■ **How to complete this task**: Can you update everything from the start of the material down through the line containing "center [367, 600]." by replacing "pixels" with "px" and keeping all else unchanged? Leave the pictures out of your version.

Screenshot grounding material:

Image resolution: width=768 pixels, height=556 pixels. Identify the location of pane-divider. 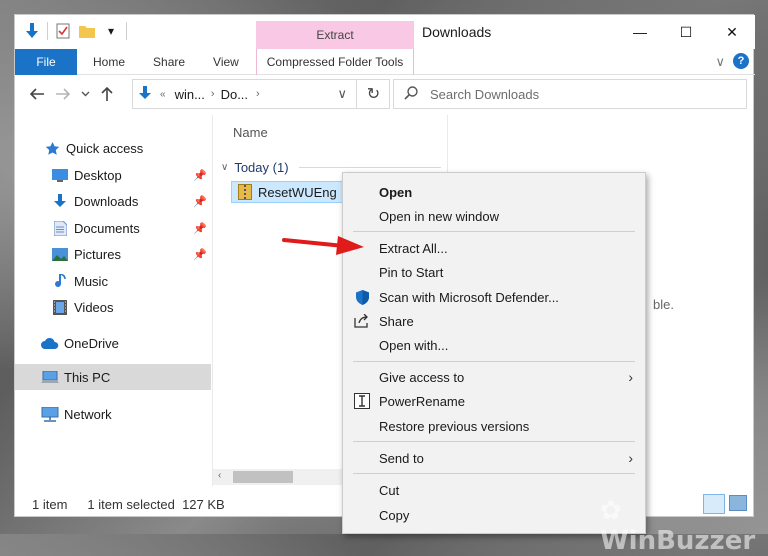
(212, 300).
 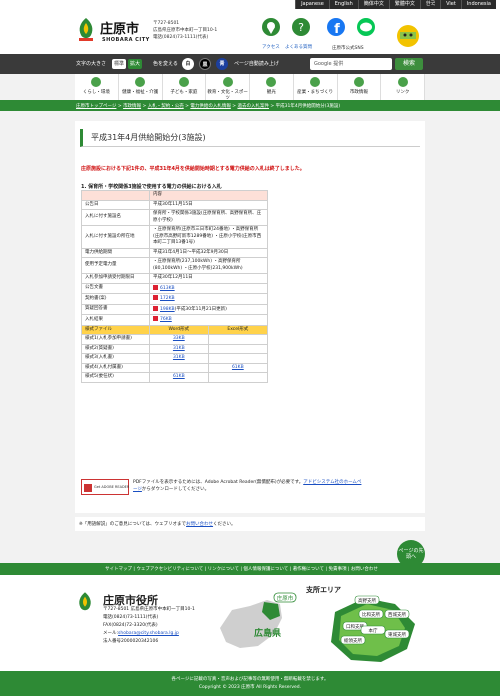 What do you see at coordinates (367, 600) in the screenshot?
I see `area-label: 高野支所` at bounding box center [367, 600].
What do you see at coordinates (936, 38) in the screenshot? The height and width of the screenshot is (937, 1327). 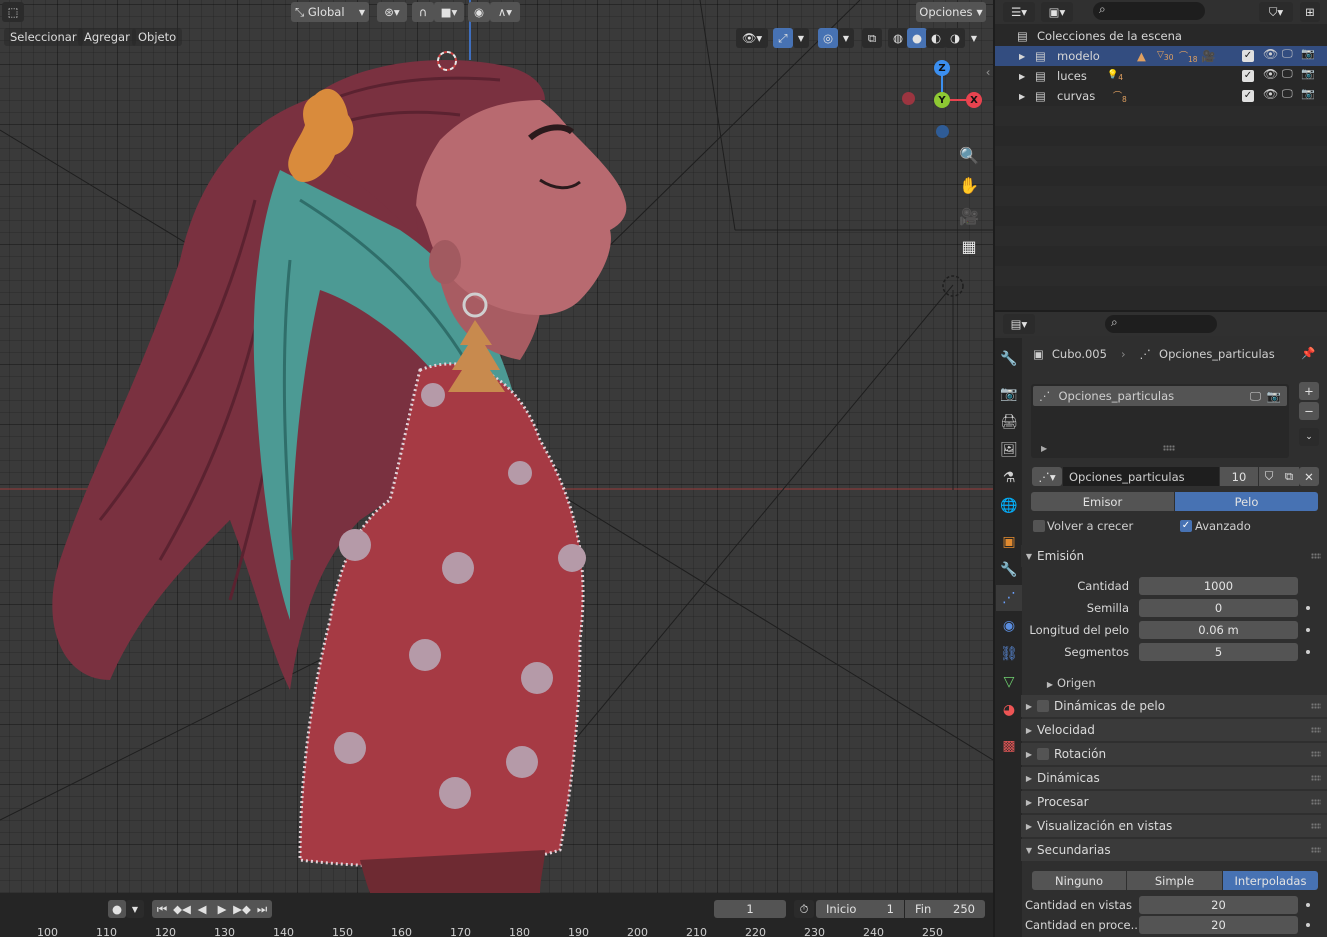 I see `shading-material: ◐` at bounding box center [936, 38].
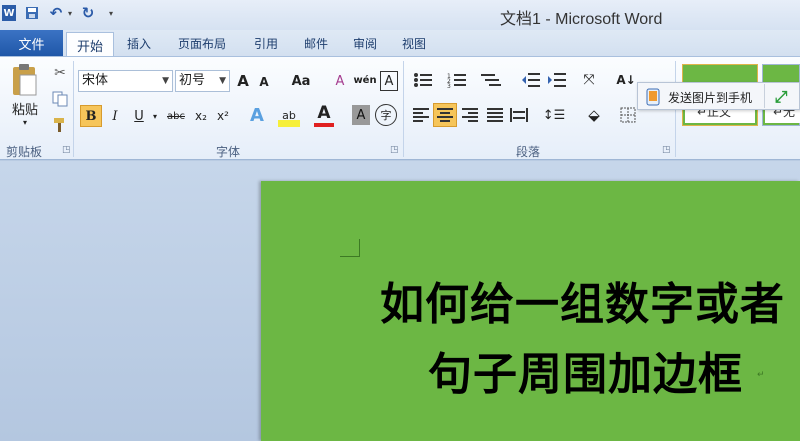  Describe the element at coordinates (115, 116) in the screenshot. I see `italic-button: I` at that location.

■ **Written answer**:
Image resolution: width=768 px, height=556 px. Identify the location of pane-divider. 
(212, 300).
  What do you see at coordinates (367, 600) in the screenshot?
I see `area-label: 高野支所` at bounding box center [367, 600].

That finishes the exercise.